Referee: [Abstract] Abstract and the section deriving the ISW effect: the claim that the signal is generically dominated by instantaneous injections of anisotropic stress follows from the short-timescale assumption alone. However, the integrated Sachs-Wolfe integral receives contributions from scalar density perturbations and vector velocity terms in addition to tensor anisotropic stress; the timescale condition permits an instantaneous treatment but does not suppress the former relative to the latter without further restrictions on the stress-energy tensor (e.g., tracelessness or vanishing isotropic pressure perturbations). This is load-bearing for the generic-domination statement and the subsequent observational constraints.
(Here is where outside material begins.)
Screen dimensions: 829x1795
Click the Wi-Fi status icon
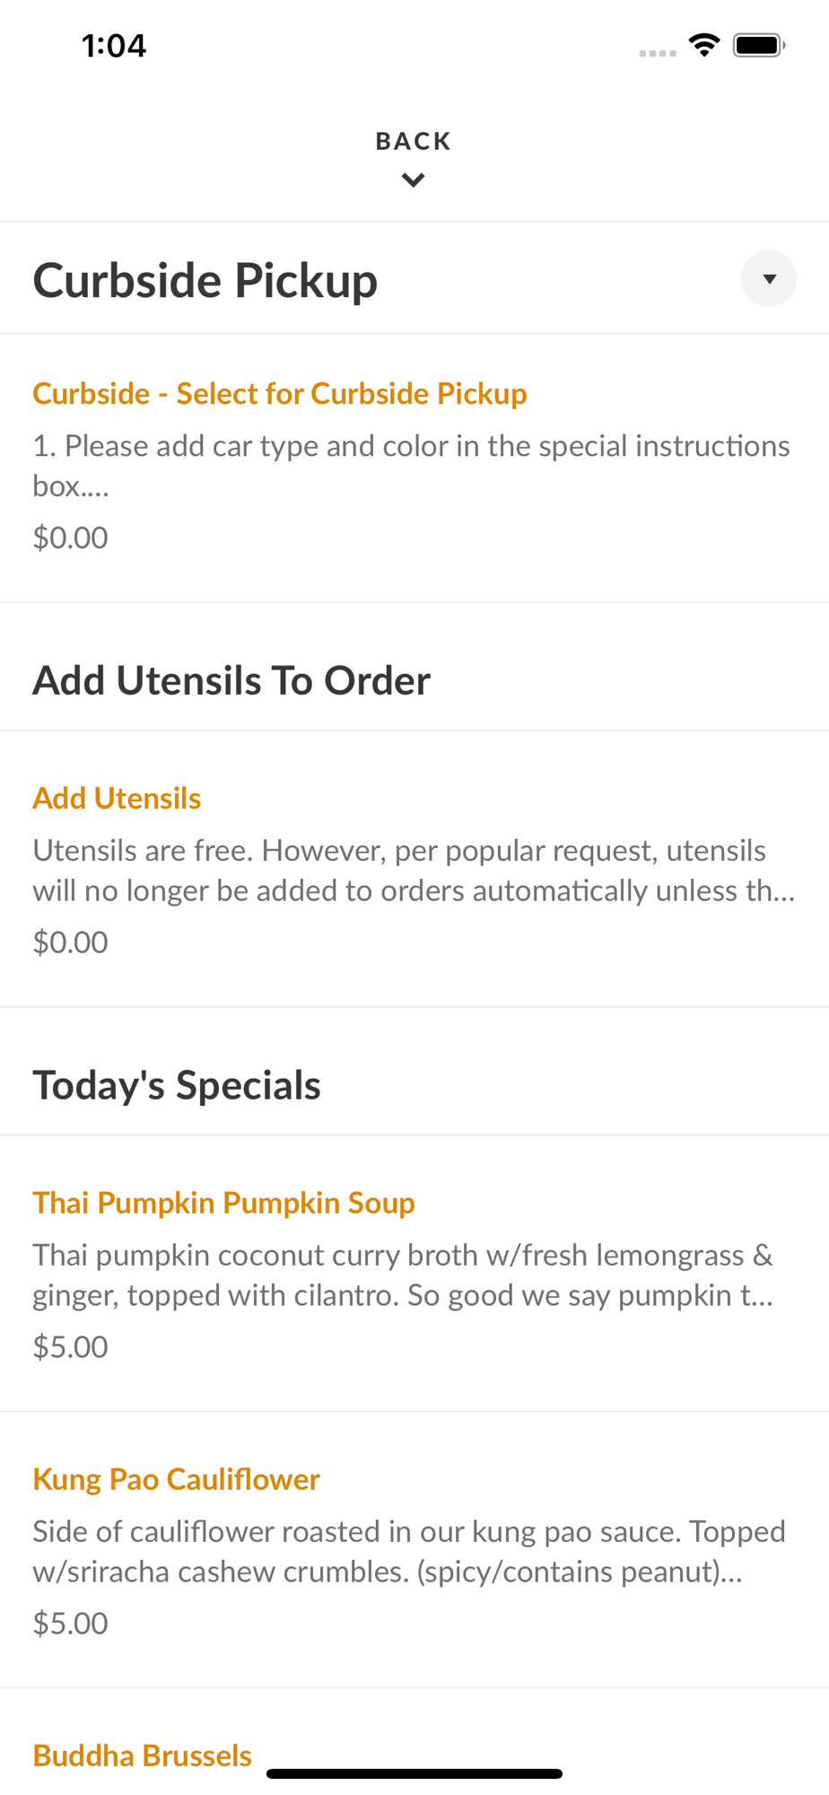point(704,45)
Authors: We thank the referee for highlighting this important nuance. The short-timescale assumption indeed enables the instantaneous approximation for the injection, allowing us to model the perturbations as occurring at a specific conformal time. However, the generic domination by anisotropic stress arises in our framework because we consider injections from a sequestered dark sector, where the stress-energy tensor perturbations are dominated by anisotropic stress (e.g., from bubble walls in phase transitions, which are traceless and have no isotropic pressure component in the relevant gauge). Scalar density and vector velocity contributions are subdominant under these conditions, as the dark sector does not source direct density perturbations in the visible sector without coupling. We have revised the abstract and the relevant section to explicitly state the additional assumptions on the stress-energy tensor that lead to this domination. This clarification strengthens the presentation without altering the derived constraints, which apply specifically to the phase transition scenario considered. revision: yes

Circularity Check

0 steps flagged

No circularity; formalism built from standard perturbation theory and external short-timescale assumption

full rationale

The paper states it develops the formalism under the sole external assumption of short-timescale injections relative to the horizon. It then derives the general photon geodesic modifications for scalar/vector/tensor perturbations and the ISW impact directly from those equations. No quoted step reduces a prediction to a fitted input, renames a known result, or relies on a load-bearing self-citation whose content is itself unverified or defined by the present work. The central claim of generic domination by anisotropic stress is presented as following from the general equations rather than being presupposed by definition or prior self-work. The derivation chain is therefore self-contained against external benchmarks of cosmological perturbation theory.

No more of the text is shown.